--- SELECTED EXCERPT ---

But putting crypto into a traditional investment wrapper does not paper over the underlying risks. Here’s a look at how it works:
What is an exchange-traded fund?
Exchange-traded funds are similar to mutual funds, but they can be traded on an exchange like a stock. ETFs track the performance of the assets they hold, which might include a diversified basket of securities like stock or bonds, or even single commodities, like gold, silver and crypto.
They were initially designed to track indexes (like the S&P 500) or spheres of the market and were heralded for their low costs and tax efficiency. But they’ve grown in popularity in recent years. Many ETFs now track narrower and more esoteric slices of the markets, while others use leverage to magnify bets on a specific stock or sector or the market overall.
What is a Bitcoin ETF?
The Bitcoin exchange-traded products that recently started trading are designed to track Bitcoin’s price, minus the fees and cost of trading. This throws open the gates to any investors with a traditional brokerage account who can now buy the shares as if they were buying stock in Apple or Google.
These investments are similar to gold exchange-traded products, which provide an easier way to get exposure to gold without holding the gold bars themselves.
There are several other ways to gain direct exposure to Bitcoin, including through crypto exchanges as well as specialised digital wallets. But with Bitcoin ETFs, you’re delegating the complicated part to large financial institutions, meaning you don’t have to worry about “hot wallets”, “cold storage” and lost passwords that can forever lock you out from access to your Bitcoin.

---

■ STATED GOAL 1
Name every single commodity that the Bitcoin ETF explainer gives as something an ETF might hold.
■ STATED GOAL 2
According to the Bitcoin ETF explainer, what were exchange-traded funds first designed to track?
■ STATED GOAL 3
Reproduce the part of the Bitcoin ETF explainer that begins with "They were initially" and ends after "Apple or Google.".
The material that follows comes from a separate source and is unrelated to the Bitcoin ETF explainer.

--- RECORDED DATA ---

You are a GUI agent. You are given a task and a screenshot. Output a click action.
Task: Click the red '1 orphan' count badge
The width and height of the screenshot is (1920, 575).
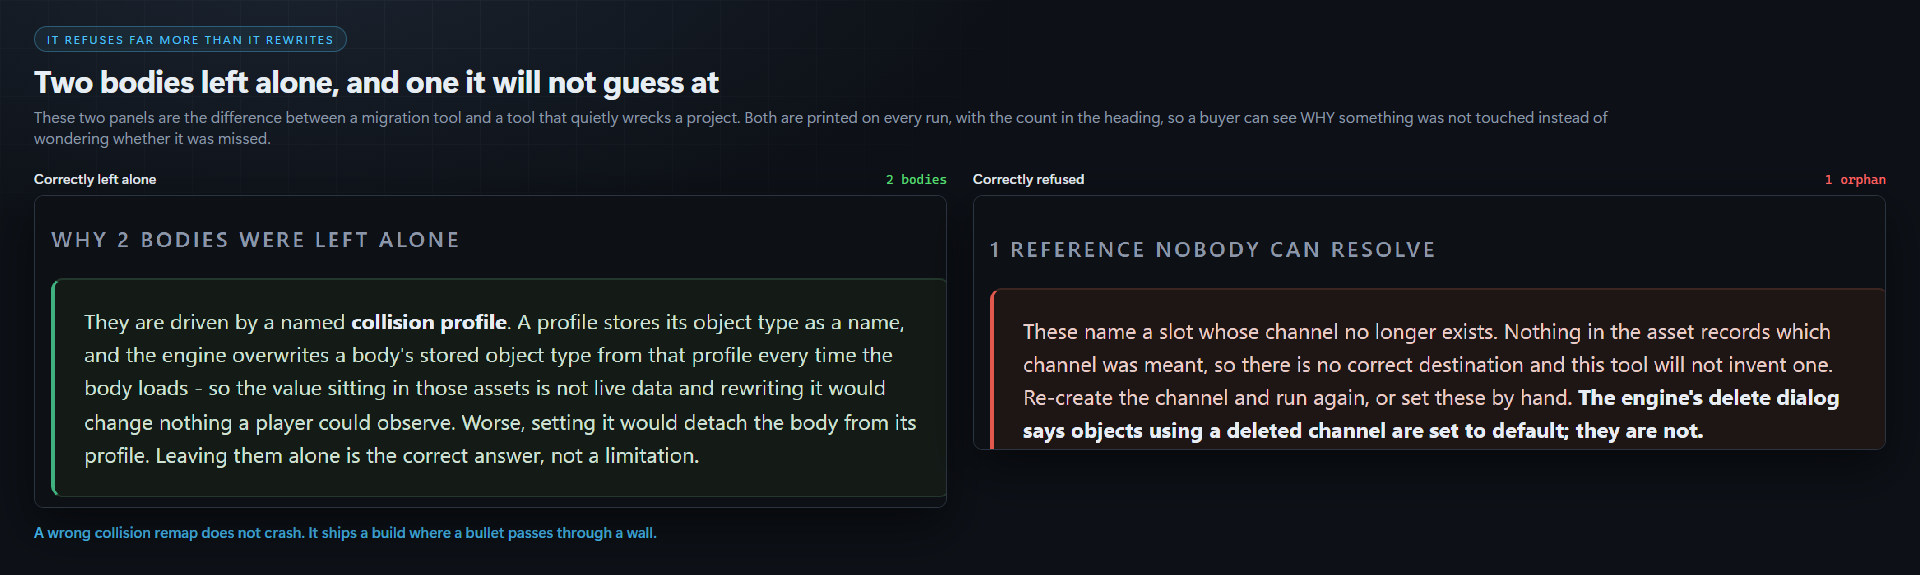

---

■ RIGHT ANSWER 1
gold, silver, crypto

■ RIGHT ANSWER 2
Indexes, like the S&P 500, or spheres of the market.

■ RIGHT ANSWER 3
They were initially designed to track indexes (like the S&P 500) or spheres of the market and were heralded for their low costs and tax efficiency. But they’ve grown in popularity in recent years. Many ETFs now track narrower and more esoteric slices of the markets, while others use leverage to magnify bets on a specific stock or sector or the market overall.
What is a Bitcoin ETF?
The Bitcoin exchange-traded products that recently started trading are designed to track Bitcoin’s price, minus the fees and cost of trading. This throws open the gates to any investors with a traditional brokerage account who can now buy the shares as if they were buying stock in Apple or Google.